You can read it in Maura magazine, either by subscribing or paying some nominal dinero for the single issue. Out of respect for the magazine and its paywall I won’t reprint anything here, but I don’t think they’d mind if I reprint my abstract for the conference where this article originated:
Pronounced “Jai-Fi”: California Norteño, the Word “Hyphy,” and the Story of a Movement
Recount the fall of 2008, when everyone in the club was getting hyphy — everyone in California’s norteño scene, at least. A year after the watershed rap compilation Hyphy Hitz, the Modesto band Los Amos de Nuevo León scored a minor radio hit with “El Hyphy,” a galloping two-minute accordion orgy of “locos brincando.” A movement was born, sort of. Los Amos’ producer Juan Ramirez corralled like-minded bands into El Movimiento Hyphy; CDs and videos rushed to market. As hyphy rap faded from the nation’s radar, these norteño bands claimed the word as their own, suggesting fast tempos, California pride, subterranean video budgets, and various decadent and/or inexplicable behaviors. The cover of Narquillos del Hyphy’s album El Burro Hyphy depicts the movement in all its glory: six men in matching black and white outfits stand with a gleaming motorcycle, scowling at the severed head of a donkey wearing a diamond studded grill.
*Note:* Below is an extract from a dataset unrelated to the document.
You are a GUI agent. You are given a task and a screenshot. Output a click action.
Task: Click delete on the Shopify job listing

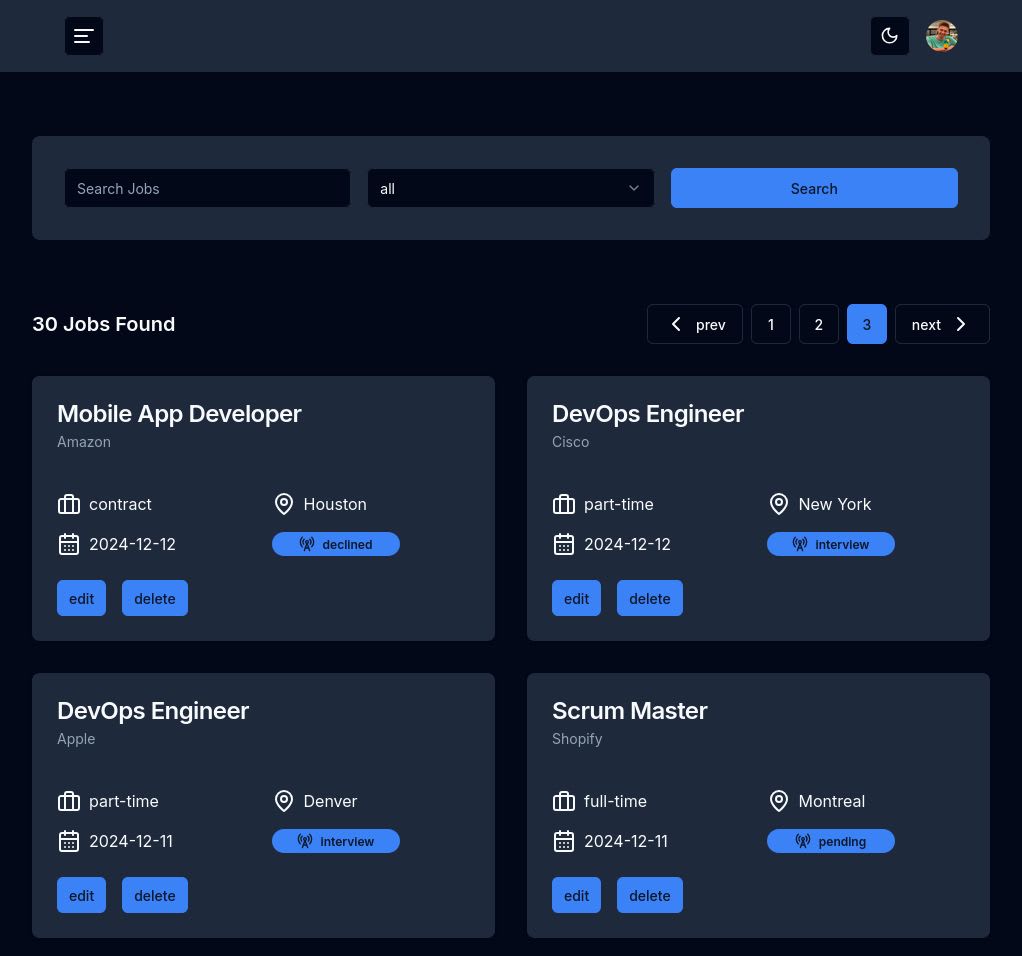pos(649,895)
Hyphy Movimiento burned out quickly, but the word “hyphy” lives on. Los Amos’ current label is Hyphy Music Inc., which “has nothing to do with Hyphy Movimiento,” label founder and namer Jose Martinez told me — “‘Hyphy’ to me means absolutely nothing.” But it still connotes plenty: California, kush, and, in Martinez’s view, a mellower strain of narcocorrido. Unlike bands in the more popular Movimiento Alterado, Hyphy’s bands don’t sing the gory details of cartel massacres, except when they do. Through interviews and music I’ll explore the shifting story of the word “hyphy” in U.S. norteño music, and through that story some larger issues of branding, cultural appropriation, and the new wave of corrido fans. (Hyphy sells 90% of its music within the U.S.) I won’t dwell too much on cartel violence, promise — but Martinez, a conscientious former youth counselor, did bring it up.